──────── SUPPLIED DATA

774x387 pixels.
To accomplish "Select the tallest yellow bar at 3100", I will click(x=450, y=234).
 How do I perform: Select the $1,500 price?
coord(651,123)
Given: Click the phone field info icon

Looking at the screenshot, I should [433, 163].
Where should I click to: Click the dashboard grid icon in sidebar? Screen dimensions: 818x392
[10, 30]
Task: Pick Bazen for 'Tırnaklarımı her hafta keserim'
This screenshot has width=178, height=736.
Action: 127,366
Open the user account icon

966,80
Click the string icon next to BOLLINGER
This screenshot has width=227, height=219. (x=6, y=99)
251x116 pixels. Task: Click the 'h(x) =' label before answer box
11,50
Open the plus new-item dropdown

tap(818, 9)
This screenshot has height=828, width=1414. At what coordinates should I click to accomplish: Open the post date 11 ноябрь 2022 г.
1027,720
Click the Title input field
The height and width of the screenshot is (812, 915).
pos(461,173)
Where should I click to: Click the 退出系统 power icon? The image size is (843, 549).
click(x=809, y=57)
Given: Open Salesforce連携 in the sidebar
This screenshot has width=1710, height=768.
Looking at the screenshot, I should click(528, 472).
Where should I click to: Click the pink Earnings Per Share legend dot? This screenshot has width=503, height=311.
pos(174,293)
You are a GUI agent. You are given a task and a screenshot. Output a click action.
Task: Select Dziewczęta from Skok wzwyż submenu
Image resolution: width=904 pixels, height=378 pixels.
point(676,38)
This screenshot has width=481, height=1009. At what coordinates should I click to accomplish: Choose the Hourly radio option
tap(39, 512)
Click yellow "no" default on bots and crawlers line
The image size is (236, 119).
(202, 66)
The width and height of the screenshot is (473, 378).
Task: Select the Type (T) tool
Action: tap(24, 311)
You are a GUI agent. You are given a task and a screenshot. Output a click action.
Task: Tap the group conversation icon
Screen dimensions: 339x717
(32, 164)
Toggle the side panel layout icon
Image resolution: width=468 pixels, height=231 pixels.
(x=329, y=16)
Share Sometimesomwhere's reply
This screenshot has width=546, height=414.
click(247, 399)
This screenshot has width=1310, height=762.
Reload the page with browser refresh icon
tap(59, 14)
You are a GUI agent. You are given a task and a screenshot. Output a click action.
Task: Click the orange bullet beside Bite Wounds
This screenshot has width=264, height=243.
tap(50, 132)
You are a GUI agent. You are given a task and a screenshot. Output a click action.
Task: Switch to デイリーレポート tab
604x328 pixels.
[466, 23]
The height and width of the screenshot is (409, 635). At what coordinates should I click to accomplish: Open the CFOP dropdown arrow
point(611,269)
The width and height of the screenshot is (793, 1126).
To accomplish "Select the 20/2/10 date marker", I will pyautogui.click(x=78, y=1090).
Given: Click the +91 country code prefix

────────────────

* **TASK DETAILS**
Look for the word "will" throughout the material above and copy every line that has it.

* **TASK RESPONSE**
To accomplish "Select the tallest yellow bar at 3100", I will click(x=450, y=234).
To accomplish "Select the 20/2/10 date marker", I will pyautogui.click(x=78, y=1090).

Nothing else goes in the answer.